▶ _TEKSTFRAGMENT_
════════════════════

Twee accountants vormden samen een maatschap. Nadat een van hen in 2019 overleed claimde diens weduwe nog anderhalf ton van de andere accountant. De rechtbank oordeelde eerder dat er inderdaad sprake was geweest van een lening die moest worden terugbetaald. Het hof komt nu tot een ander oordeel en gaat mee in de lezing van de nog levende accountant dat de constructie was ingegeven door de wens van diens toenmalige compagnon om via een ruisende inbreng van de onderneming te bewerkstelligen dat hij in eigen beheer een pensioen kon opbouwen. De weduwe vist daarmee alsnog achter het net.
De twee accountants exploiteerden vanaf 1988 samen een boekhoud/administratiekantoor in de vorm van een maatschap.* Ze waren gezamenlijk eigenaar van onder meer hun voormalige bedrijfspand, dat sinds 1 augustus 2008 werd verhuurd aan derden. De exploitatieopbrengst werd gelijkelijk tussen hen verdeeld. In 2011 brachten ze de onderneming – na oprichting van ieder een eigen Beheer BV – via een zogenoemde ruisende inbreng in een nieuw opgerichte besloten vennootschap onder (J en de J BV).

════════════════════

▶ _VERZAMELDE GEGEVENS_
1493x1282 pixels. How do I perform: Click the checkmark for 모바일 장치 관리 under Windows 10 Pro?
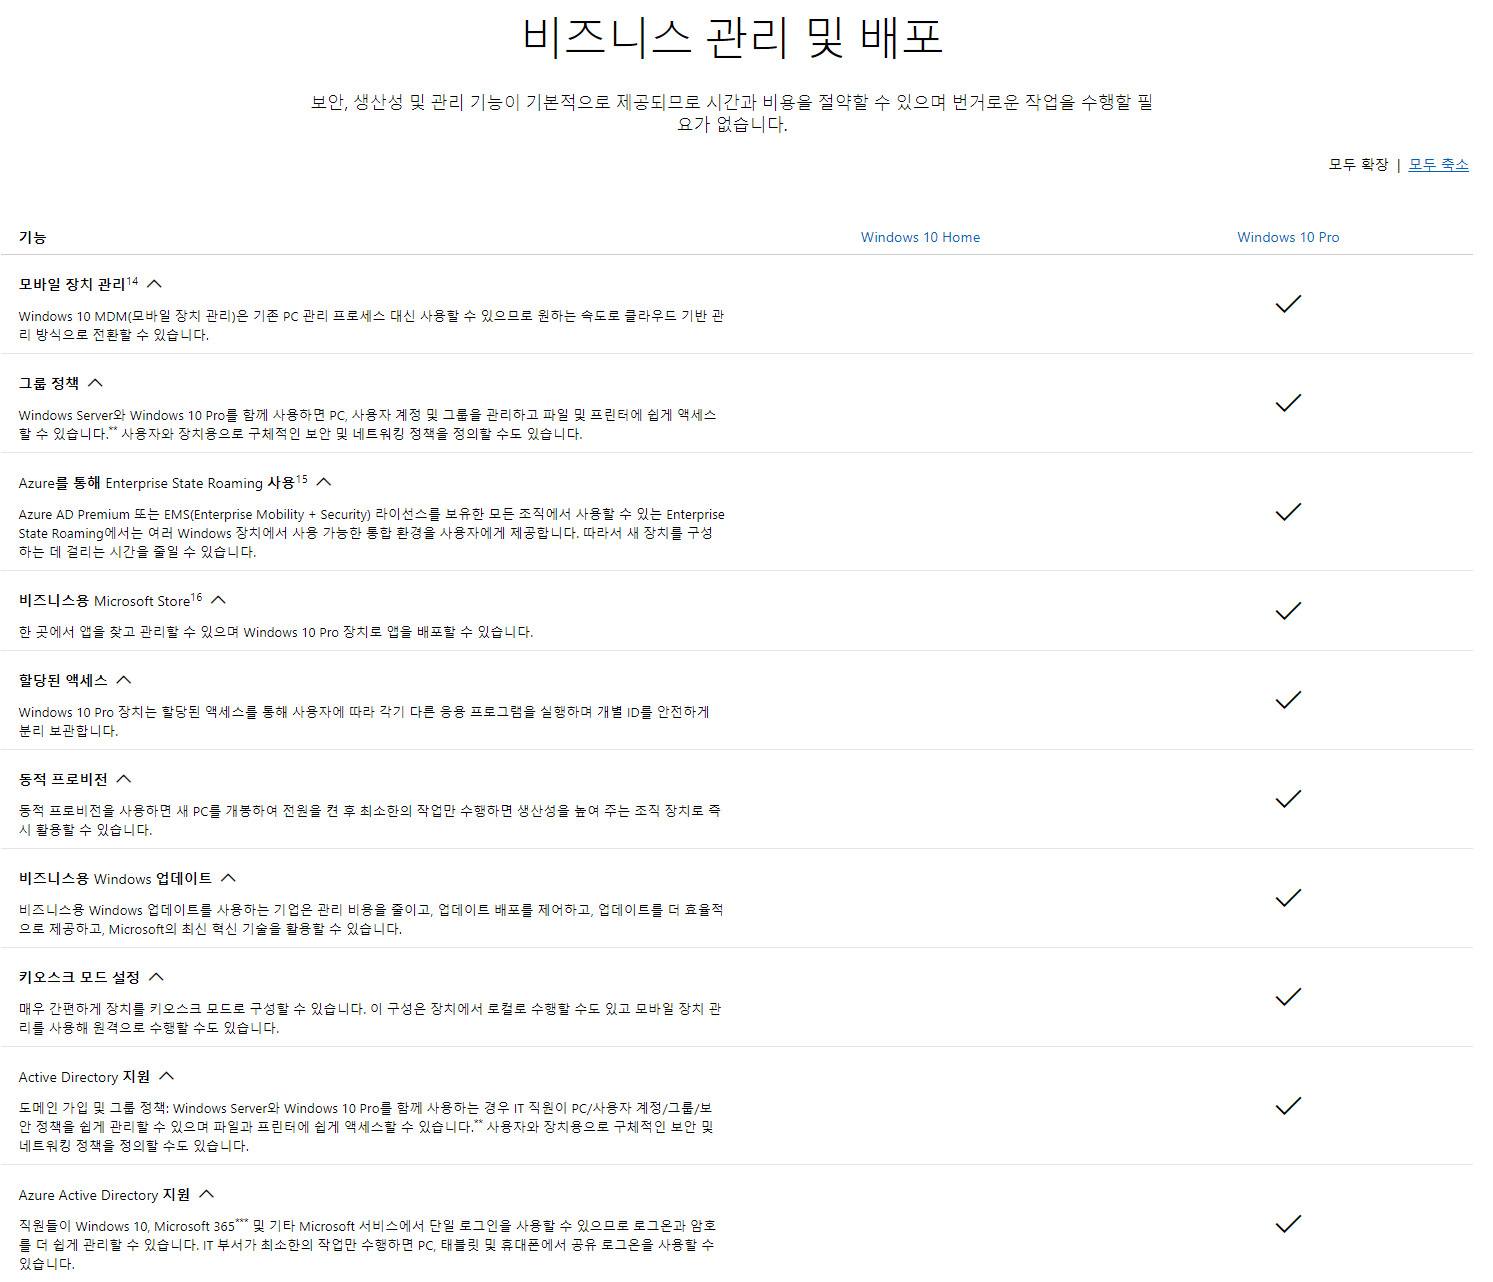(x=1289, y=302)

════════════════════

▶ _WERKINSTRUCTIES_
**A)** Neem uit het tekstfragment over de twee accountants het stuk van "De twee accountants" tot en met "en de J BV)." woordelijk over.
**B)** Geef voor elk van de volgende beweringen aan of deze overeenstemt met het tekstfragment over de twee accountants, met ja of nee en met de doorslaggevende woorden uit het tekstfragment letterlijk geciteerd. (i) De accountants dreven vanaf 1988 samen een kantoor in de vorm van een maatschap. (ii) Volgens de rechtbank was er geen sprake van een lening. (iii) De exploitatieopbrengst werd ongelijk tussen de twee accountants verdeeld.

▶ _UITGEWERKTE ANTWOORDEN_
**A)**
De twee accountants exploiteerden vanaf 1988 samen een boekhoud/administratiekantoor in de vorm van een maatschap.* Ze waren gezamenlijk eigenaar van onder meer hun voormalige bedrijfspand, dat sinds 1 augustus 2008 werd verhuurd aan derden. De exploitatieopbrengst werd gelijkelijk tussen hen verdeeld. In 2011 brachten ze de onderneming – na oprichting van ieder een eigen Beheer BV – via een zogenoemde ruisende inbreng in een nieuw opgerichte besloten vennootschap onder (J en de J BV).

**B)**
(i) Ja: "De twee accountants exploiteerden vanaf 1988 samen een boekhoud/administratiekantoor in de vorm van een maatschap."
(ii) Nee: "De rechtbank oordeelde eerder dat er inderdaad sprake was geweest van een lening die moest worden terugbetaald."
(iii) Nee: "De exploitatieopbrengst werd gelijkelijk tussen hen verdeeld."